Correction: The article about congressional primary races incorrectly said that four House incumbents had been defeated by challengers from their own parties up to that point. The number was three; after Tuesday’s primaries, it is now four. This version has been corrected.

On the verge of completing his brush-back of the tea party, Sen. Orrin G. Hatch (R-Utah) enters Tuesday’s primary a heavy favorite to win the GOP nomination for a seventh term, virtually assuring him the chance to become the longest-serving Republican in Senate history.

Once considered a top target by conservative activists for his past bipartisan deal-making, Hatch waged an intricate campaign to appeal to his state’s conservative-leaning voters and aggressively worked to place his supporters at a GOP convention in the spring that put him in the driver’s seat for the runoff primary against an underfunded former state senator.

With polls showing a healthy lead, Hatch has also continued to leverage his close relationship with GOP presidential candidate Mitt Romney, a fellow Mormon who is revered by Utah’s Republican voters for his oversight of the 2002 Winter Olympics. Romney has cut ads on behalf of Hatch, an early supporter of Romney’s 2008 and 2012 presidential bids.

In the days leading up to Tuesday’s vote, the senator’s campaign sent likely GOP voters a mailer with an image of the presumptive presidential nominee and Hatch walking on an airport tarmac, touting Hatch’s experience and, without mentioning it, the possibility that he could become chairman of the vaunted Finance Committee.

“It’s Utah’s time to lead,” the literature says. “Re-elect Orrin Hatch.”

Hatch is one of three incumbents facing a challenge for his or her party’s nomination Tuesday, highlighted by a quartet of challengers to 21-term Rep. Charles B. Rangel (D-N.Y.) in a newly drawn House district that is 55 percent Hispanic. [See related story.]

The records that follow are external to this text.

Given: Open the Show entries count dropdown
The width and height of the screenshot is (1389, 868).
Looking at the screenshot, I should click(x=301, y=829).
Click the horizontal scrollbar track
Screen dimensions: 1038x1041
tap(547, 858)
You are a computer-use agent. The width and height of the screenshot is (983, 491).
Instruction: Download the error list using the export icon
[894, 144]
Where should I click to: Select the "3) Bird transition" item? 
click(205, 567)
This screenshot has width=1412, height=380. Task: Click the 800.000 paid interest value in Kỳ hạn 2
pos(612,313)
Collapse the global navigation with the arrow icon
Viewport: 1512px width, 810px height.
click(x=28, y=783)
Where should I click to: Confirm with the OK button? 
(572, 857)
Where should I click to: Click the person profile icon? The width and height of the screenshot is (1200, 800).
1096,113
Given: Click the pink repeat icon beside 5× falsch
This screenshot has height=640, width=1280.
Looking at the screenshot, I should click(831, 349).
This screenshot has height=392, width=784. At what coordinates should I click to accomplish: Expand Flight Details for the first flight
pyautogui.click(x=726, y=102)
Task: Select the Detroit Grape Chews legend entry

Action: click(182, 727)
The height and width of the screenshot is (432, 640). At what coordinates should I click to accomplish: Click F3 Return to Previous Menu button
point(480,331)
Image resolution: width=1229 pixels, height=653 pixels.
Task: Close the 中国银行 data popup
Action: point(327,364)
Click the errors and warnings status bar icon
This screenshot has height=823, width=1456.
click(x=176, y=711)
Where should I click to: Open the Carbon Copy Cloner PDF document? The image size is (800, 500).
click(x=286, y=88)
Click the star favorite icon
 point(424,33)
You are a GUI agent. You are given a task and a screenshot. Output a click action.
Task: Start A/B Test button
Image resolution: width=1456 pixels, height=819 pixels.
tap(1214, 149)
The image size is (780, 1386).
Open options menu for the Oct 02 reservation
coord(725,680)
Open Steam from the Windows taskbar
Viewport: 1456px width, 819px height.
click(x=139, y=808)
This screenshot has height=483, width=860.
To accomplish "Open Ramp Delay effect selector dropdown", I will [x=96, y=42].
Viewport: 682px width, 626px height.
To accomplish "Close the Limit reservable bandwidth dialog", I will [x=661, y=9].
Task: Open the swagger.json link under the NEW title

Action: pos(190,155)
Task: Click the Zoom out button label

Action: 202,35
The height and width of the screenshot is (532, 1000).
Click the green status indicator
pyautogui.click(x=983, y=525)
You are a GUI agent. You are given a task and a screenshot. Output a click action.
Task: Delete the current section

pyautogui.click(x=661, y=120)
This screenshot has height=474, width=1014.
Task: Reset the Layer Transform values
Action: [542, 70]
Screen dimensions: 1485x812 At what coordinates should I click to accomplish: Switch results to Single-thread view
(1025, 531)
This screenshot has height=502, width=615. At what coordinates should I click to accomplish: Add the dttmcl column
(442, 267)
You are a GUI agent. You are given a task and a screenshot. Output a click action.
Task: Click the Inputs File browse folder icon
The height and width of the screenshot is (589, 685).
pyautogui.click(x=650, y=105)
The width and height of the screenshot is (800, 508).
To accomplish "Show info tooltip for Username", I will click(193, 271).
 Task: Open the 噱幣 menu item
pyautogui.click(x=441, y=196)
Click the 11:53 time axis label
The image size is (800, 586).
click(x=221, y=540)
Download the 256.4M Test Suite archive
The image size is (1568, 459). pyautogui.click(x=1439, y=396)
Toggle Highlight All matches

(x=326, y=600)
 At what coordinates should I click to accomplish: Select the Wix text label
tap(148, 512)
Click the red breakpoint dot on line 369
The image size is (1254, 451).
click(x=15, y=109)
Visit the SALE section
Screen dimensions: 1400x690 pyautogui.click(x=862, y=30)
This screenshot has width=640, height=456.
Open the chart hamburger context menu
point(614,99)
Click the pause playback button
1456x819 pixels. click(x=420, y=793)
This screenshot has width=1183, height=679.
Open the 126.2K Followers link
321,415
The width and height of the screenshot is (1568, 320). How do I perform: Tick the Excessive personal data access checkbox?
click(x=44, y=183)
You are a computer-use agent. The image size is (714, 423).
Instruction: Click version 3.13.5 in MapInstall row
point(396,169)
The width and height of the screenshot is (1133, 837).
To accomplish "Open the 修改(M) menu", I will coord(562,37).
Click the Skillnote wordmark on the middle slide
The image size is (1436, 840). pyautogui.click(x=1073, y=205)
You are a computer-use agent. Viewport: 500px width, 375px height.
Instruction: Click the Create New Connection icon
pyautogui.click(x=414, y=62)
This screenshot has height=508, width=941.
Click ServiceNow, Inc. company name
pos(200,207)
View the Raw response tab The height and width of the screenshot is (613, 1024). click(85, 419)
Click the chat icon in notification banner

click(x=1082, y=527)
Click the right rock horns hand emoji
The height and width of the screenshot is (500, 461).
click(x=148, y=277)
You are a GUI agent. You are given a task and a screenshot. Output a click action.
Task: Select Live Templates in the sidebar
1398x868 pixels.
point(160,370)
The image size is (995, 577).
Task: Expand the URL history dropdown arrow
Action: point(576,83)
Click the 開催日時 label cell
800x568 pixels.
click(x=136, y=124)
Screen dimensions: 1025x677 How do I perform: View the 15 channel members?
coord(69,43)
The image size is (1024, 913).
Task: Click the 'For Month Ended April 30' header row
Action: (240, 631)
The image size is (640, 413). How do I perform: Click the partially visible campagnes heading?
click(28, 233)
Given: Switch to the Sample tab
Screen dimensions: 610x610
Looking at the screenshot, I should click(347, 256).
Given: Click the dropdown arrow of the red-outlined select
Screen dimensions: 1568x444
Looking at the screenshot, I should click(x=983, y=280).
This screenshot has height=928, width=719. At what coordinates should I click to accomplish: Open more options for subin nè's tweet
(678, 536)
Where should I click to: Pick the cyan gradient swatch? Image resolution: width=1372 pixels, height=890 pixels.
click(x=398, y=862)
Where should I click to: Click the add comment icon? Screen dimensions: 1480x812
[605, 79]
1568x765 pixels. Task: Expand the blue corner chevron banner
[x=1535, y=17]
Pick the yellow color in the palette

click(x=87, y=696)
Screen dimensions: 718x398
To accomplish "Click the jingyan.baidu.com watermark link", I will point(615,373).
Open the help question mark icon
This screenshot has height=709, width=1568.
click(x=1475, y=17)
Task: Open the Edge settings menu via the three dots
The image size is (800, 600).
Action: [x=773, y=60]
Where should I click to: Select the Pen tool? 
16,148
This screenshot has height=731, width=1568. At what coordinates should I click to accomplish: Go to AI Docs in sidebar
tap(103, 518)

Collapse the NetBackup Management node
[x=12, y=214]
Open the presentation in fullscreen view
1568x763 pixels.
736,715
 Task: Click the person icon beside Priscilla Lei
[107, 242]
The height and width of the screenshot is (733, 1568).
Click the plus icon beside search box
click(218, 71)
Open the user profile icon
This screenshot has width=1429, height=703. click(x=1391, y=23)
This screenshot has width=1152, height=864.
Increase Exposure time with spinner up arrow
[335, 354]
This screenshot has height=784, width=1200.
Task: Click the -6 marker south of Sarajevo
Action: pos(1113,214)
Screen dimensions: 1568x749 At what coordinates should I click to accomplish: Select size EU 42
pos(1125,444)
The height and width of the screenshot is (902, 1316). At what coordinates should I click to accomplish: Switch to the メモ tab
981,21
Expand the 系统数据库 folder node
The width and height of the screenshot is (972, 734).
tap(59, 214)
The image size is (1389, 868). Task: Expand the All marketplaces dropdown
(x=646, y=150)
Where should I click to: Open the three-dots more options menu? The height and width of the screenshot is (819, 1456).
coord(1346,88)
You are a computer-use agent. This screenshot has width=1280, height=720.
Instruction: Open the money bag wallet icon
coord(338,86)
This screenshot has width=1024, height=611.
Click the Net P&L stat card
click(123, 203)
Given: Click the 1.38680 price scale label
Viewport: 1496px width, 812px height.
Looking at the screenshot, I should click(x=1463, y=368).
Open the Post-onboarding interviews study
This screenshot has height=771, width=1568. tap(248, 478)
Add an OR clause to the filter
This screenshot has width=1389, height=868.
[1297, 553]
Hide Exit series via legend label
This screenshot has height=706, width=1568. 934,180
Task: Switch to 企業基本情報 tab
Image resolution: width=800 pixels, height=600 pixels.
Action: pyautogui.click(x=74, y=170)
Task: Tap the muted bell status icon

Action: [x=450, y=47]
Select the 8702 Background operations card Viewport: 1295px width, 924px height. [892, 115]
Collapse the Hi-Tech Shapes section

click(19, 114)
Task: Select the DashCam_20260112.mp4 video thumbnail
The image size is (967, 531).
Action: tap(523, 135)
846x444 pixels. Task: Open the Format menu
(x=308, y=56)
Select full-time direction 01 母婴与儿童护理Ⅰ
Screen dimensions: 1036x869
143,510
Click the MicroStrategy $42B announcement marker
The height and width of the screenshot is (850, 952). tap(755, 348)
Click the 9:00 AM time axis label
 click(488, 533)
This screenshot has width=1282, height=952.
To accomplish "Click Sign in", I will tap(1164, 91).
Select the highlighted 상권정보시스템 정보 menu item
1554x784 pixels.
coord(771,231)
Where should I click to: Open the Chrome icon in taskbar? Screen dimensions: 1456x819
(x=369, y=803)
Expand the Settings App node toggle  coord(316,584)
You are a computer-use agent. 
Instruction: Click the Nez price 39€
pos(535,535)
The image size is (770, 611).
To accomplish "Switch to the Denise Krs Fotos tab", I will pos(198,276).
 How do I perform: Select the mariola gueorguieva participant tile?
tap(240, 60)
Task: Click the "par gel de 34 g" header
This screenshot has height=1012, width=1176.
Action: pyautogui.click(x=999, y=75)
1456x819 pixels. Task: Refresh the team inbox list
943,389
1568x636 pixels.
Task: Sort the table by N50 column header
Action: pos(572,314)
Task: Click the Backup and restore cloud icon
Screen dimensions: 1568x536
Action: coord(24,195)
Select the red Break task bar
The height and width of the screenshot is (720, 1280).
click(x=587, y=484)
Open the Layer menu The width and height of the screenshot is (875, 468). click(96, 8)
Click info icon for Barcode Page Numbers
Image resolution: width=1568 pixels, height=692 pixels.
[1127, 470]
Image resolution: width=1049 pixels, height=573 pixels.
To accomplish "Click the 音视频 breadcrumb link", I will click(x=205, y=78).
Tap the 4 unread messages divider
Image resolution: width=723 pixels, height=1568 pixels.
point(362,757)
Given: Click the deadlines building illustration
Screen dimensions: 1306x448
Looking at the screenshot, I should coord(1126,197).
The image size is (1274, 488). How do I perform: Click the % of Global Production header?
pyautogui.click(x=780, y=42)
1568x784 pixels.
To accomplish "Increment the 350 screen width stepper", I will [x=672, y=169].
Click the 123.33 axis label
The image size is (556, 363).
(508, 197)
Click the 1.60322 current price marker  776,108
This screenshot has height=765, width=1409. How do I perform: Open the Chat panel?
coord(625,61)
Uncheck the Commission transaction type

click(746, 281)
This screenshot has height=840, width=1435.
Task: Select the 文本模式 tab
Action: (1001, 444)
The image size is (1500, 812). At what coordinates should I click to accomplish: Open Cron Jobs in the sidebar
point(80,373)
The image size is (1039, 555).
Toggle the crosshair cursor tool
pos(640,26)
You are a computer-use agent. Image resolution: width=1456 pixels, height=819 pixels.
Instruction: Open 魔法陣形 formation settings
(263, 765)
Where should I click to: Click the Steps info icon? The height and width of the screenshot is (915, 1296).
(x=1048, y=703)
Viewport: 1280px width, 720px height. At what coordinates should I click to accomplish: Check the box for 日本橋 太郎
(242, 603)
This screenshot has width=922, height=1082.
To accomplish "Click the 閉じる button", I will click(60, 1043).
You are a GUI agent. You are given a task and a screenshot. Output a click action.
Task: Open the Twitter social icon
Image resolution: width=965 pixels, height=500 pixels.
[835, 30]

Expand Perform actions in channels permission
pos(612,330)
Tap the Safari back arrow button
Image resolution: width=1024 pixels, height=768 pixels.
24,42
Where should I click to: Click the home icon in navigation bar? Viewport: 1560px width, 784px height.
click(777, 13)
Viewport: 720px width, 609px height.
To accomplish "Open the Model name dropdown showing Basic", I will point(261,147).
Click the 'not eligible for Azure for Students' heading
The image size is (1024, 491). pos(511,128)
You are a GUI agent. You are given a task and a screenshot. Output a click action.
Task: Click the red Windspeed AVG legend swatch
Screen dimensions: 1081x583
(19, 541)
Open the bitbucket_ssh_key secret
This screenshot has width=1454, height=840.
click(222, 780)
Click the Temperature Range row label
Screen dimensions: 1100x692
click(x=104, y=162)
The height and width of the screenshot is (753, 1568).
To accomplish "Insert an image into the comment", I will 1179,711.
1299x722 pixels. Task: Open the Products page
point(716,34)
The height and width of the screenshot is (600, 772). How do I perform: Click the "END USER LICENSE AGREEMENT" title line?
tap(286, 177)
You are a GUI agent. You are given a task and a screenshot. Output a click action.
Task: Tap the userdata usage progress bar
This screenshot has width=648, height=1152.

Ten-term Rep. Nydia M. Velázquez (D-N.Y.) faces a trio of challengers in a district that now includes parts of three New York boroughs, with her opponents coming from each corner of the local Democratic base: a city councilman, a businessman and a Hispanic activist with ties to the Occupy Wall Street movement.

In Colorado, third-term Rep. Doug Lamborn (R), one of the chamber’s most conservative members, faces businessman Robert Blaha, who has spent more than $750,000 of his own money in a campaign portraying Lamborn as an insider taking “perks galore” as a congressman.

With congressional approval ratings mired in the teens for the past year, four House incumbents and one senator have fallen to challengers in primaries.

Several other House incumbents have lost primary battles against fellow incumbents after the decennial redistricting process threw some lawmakers together into the same district.

This anti-incumbent sentiment led many political strategists to believe that Hatch was ripe for the taking, particularly because Utah GOP voters had ousted congressional incumbents in 2010 and 2008 through the state’s complicated system of first holding party conventions with just a few thousand voters. But the 36-year veteran worked to implant his supporters into the convention, and he won more than 59 percent of the vote at the GOP event in April.

Tuesday’s statewide primary, on the same day that Utah serves as the last state to give its support to Romney, will probably draw hundreds of thousands of voters, and Hatch’s enormous financial advantage could prove decisive against former state senator Dan Liljenquist.

If Hatch wins and completes another six-year term, his 42-year tenure will eclipse the career of the late Ted Stevens as the longest-serving GOP senator in history.

The late Strom Thurmond (R-S.C.) served longer — more than 47 years in the Senate — but almost a decade of that tenure was as a Democrat before he switched parties in 1964.